→ Rows:
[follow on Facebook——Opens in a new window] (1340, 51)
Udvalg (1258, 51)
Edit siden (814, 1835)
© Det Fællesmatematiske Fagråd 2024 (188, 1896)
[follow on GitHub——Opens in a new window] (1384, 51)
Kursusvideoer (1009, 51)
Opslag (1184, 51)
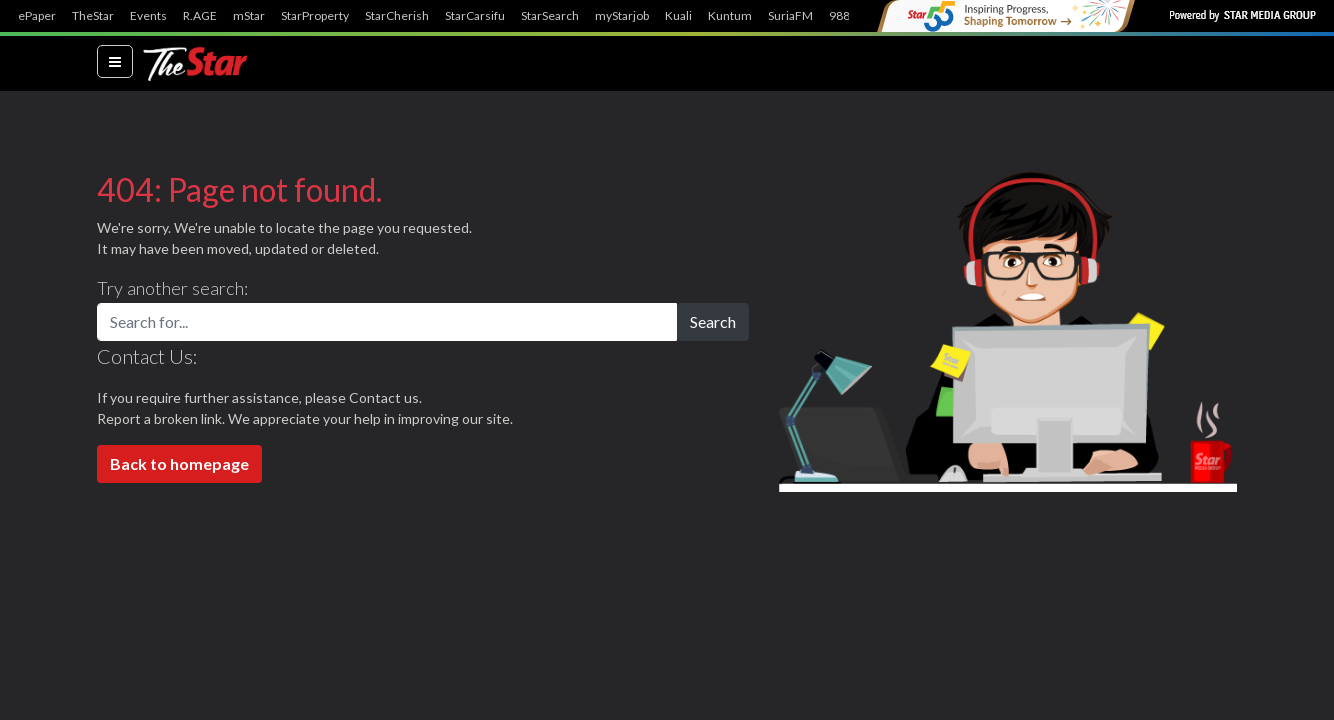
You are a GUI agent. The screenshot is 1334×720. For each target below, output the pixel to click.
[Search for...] (387, 322)
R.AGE (200, 16)
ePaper (37, 16)
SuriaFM (790, 16)
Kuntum (730, 16)
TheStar (93, 16)
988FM (848, 16)
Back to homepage (179, 463)
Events (148, 16)
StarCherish (397, 16)
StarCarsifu (475, 16)
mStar (249, 16)
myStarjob (622, 16)
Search (713, 321)
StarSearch (550, 16)
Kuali (678, 16)
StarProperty (315, 16)
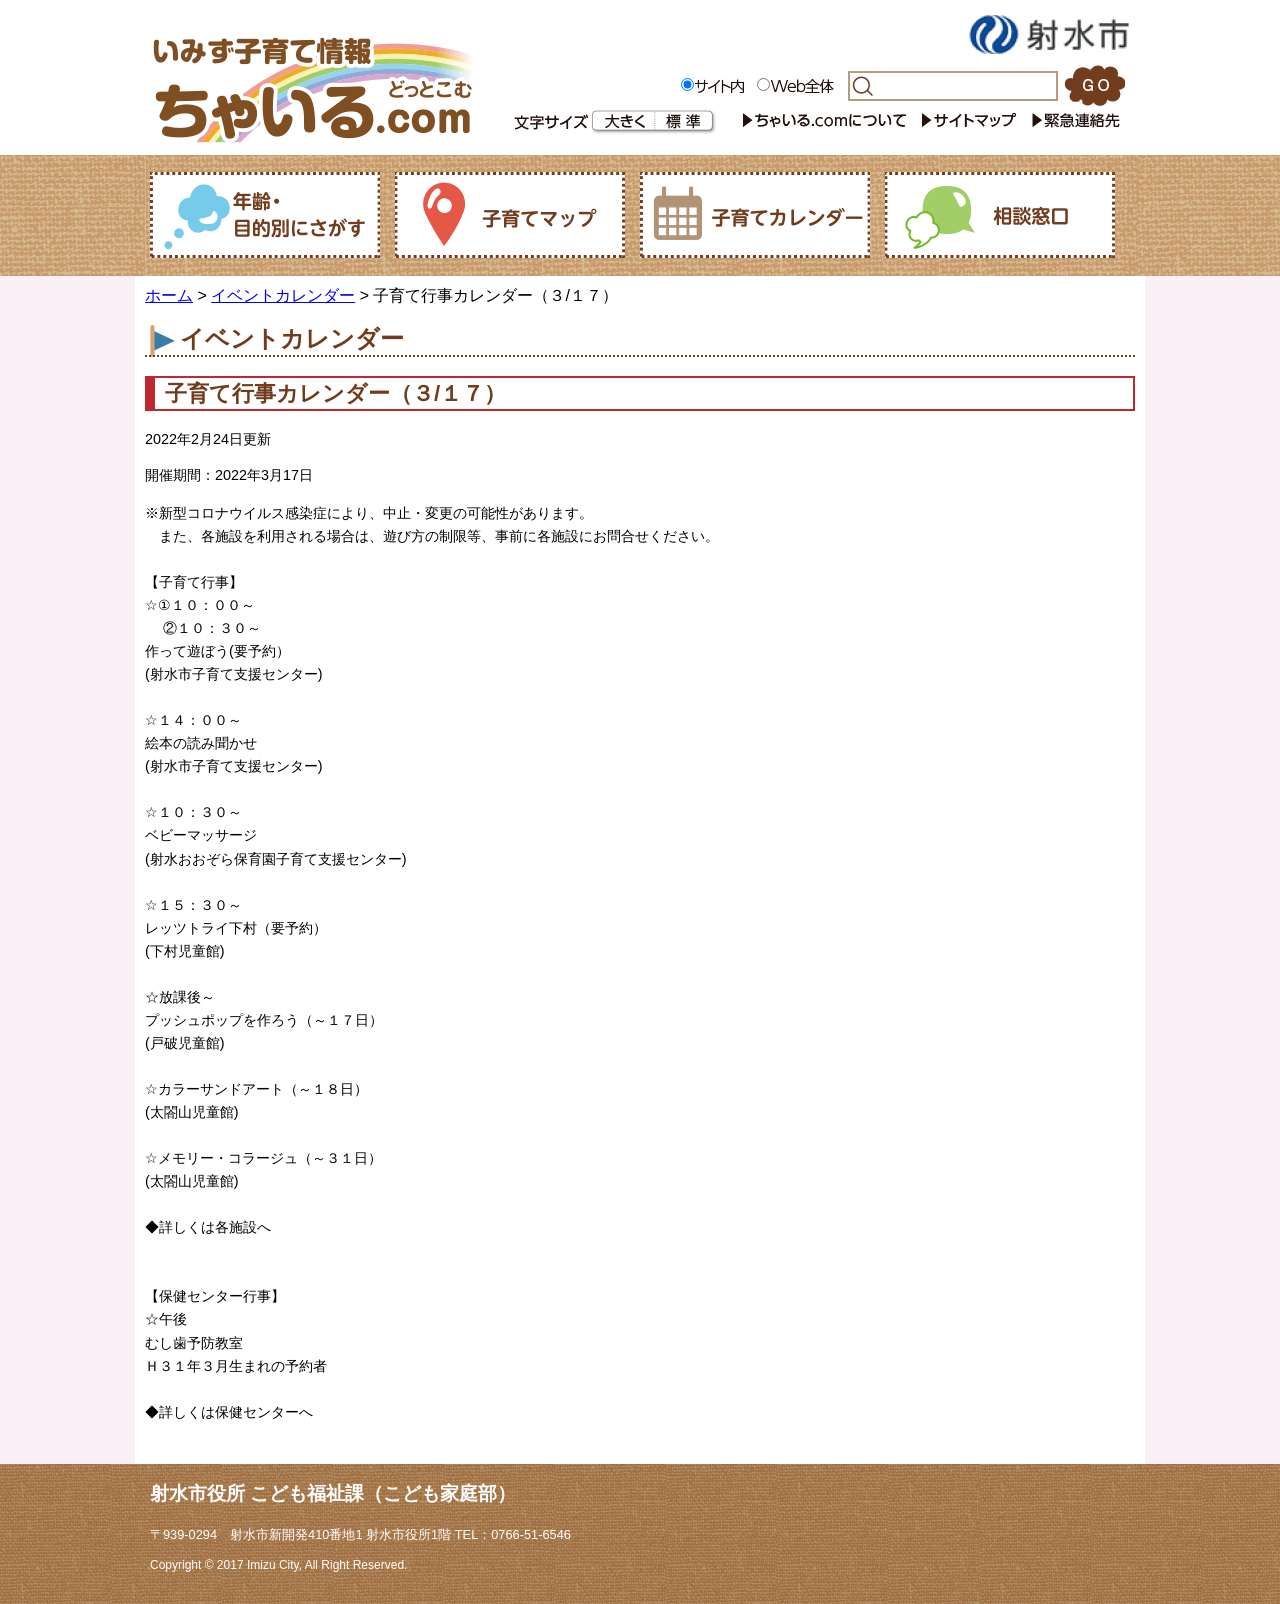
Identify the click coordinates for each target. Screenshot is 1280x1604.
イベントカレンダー (283, 295)
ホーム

→ Written request:
Rewrite the listing with every instance of "Back to homepage" substituted by "Return to homepage", leaving all else unchanged. Leave out the pictures.

→ Exercise solution:
[follow on Facebook——Opens in a new window] (1340, 51)
Udvalg (1258, 51)
Edit siden (814, 1835)
© Det Fællesmatematiske Fagråd 2024 (188, 1896)
[follow on GitHub——Opens in a new window] (1384, 51)
Kursusvideoer (1009, 51)
Opslag (1184, 51)
You are a GUI agent. The screenshot is 1334×720. For each target below, output the pixel to click.
[Search for...] (387, 322)
R.AGE (200, 16)
ePaper (37, 16)
SuriaFM (790, 16)
Kuntum (730, 16)
TheStar (93, 16)
988FM (848, 16)
Return to homepage (179, 463)
Events (148, 16)
StarCherish (397, 16)
StarCarsifu (475, 16)
mStar (249, 16)
myStarjob (622, 16)
Search (713, 321)
StarSearch (550, 16)
Kuali (678, 16)
StarProperty (315, 16)
Identify the click coordinates for each target. Screenshot is 1280x1604.
イベントカレンダー (283, 295)
ホーム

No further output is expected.